Work item:
The answer must consist only of the lines from the line with "Task: Create a new item with New button" to the line with "You are a computer-use agent. Screen", both included, exactly as they stand below.

-------- The input --------

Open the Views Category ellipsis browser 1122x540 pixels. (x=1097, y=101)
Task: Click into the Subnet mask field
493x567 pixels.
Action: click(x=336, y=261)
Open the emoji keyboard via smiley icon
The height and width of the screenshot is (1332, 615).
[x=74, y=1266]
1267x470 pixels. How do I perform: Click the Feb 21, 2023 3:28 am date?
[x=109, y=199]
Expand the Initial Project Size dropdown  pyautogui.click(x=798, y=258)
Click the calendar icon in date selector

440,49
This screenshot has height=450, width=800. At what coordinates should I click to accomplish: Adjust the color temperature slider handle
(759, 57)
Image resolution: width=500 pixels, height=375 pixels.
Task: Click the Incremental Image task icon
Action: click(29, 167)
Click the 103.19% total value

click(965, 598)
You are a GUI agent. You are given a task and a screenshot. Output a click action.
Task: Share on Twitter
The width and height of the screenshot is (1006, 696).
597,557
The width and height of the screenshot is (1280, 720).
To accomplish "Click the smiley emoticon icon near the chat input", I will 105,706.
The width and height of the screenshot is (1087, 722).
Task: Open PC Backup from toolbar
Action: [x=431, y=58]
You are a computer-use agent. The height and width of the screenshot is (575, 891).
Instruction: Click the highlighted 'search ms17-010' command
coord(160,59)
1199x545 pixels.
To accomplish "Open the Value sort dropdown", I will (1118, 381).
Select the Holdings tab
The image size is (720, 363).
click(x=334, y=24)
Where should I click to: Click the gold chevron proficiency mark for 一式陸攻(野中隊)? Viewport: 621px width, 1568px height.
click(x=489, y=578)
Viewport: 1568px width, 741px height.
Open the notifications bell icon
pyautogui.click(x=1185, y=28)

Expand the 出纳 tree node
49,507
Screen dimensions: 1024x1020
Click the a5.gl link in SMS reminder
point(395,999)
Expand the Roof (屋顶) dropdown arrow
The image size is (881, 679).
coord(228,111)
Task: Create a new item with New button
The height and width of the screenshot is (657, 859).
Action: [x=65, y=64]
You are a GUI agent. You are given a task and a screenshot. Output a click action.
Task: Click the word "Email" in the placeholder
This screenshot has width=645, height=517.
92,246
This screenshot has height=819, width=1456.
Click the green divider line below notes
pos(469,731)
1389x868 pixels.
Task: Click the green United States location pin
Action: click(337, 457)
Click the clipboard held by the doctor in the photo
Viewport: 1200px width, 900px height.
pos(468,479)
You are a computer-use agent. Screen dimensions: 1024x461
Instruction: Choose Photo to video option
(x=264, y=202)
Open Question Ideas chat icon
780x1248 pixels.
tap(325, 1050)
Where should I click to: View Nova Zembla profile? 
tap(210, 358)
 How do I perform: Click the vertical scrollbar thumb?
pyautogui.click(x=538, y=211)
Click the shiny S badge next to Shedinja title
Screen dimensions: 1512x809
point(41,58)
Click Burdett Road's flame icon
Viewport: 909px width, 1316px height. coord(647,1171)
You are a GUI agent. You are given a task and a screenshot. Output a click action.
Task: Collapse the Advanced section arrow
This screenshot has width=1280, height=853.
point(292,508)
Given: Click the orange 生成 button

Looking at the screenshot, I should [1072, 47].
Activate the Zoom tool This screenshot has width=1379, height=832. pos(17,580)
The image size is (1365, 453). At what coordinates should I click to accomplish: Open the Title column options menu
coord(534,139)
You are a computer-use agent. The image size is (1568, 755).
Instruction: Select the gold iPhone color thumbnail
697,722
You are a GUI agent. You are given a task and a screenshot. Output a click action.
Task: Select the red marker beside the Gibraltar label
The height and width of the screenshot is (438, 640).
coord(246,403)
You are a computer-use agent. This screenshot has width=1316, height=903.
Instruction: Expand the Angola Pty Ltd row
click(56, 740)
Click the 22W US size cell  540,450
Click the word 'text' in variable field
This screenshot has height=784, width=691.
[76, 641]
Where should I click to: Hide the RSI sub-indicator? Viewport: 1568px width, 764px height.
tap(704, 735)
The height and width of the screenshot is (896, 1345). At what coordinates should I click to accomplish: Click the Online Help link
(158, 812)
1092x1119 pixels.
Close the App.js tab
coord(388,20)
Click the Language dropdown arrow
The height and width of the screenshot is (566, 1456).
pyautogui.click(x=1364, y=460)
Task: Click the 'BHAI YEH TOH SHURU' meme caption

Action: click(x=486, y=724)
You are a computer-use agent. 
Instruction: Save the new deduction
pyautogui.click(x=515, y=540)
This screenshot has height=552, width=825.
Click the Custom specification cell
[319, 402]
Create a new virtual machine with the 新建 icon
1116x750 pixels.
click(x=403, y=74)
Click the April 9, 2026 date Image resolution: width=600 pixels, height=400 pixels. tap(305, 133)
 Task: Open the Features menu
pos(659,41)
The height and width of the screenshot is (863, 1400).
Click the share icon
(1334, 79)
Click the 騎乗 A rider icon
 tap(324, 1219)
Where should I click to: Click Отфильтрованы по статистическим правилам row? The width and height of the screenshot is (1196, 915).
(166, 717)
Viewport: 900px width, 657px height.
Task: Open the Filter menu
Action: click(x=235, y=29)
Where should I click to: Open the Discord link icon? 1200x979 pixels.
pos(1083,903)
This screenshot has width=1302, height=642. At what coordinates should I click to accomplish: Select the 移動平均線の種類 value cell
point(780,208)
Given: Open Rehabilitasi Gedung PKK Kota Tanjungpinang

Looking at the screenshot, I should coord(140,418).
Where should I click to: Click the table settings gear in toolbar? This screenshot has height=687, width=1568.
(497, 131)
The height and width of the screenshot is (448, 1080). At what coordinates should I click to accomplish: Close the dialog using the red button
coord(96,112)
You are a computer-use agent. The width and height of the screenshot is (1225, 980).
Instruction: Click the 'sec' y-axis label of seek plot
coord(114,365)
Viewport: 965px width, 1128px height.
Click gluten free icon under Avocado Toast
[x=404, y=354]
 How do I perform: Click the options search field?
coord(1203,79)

--------

Response to this exercise:
Task: Create a new item with New button
The height and width of the screenshot is (657, 859).
Action: [x=65, y=64]
You are a GUI agent. You are given a task and a screenshot. Output a click action.
Task: Click the word "Email" in the placeholder
This screenshot has width=645, height=517.
92,246
This screenshot has height=819, width=1456.
Click the green divider line below notes
pos(469,731)
1389x868 pixels.
Task: Click the green United States location pin
Action: click(337, 457)
Click the clipboard held by the doctor in the photo
Viewport: 1200px width, 900px height.
pos(468,479)
You are a computer-use agent. Screen dimensions: 1024x461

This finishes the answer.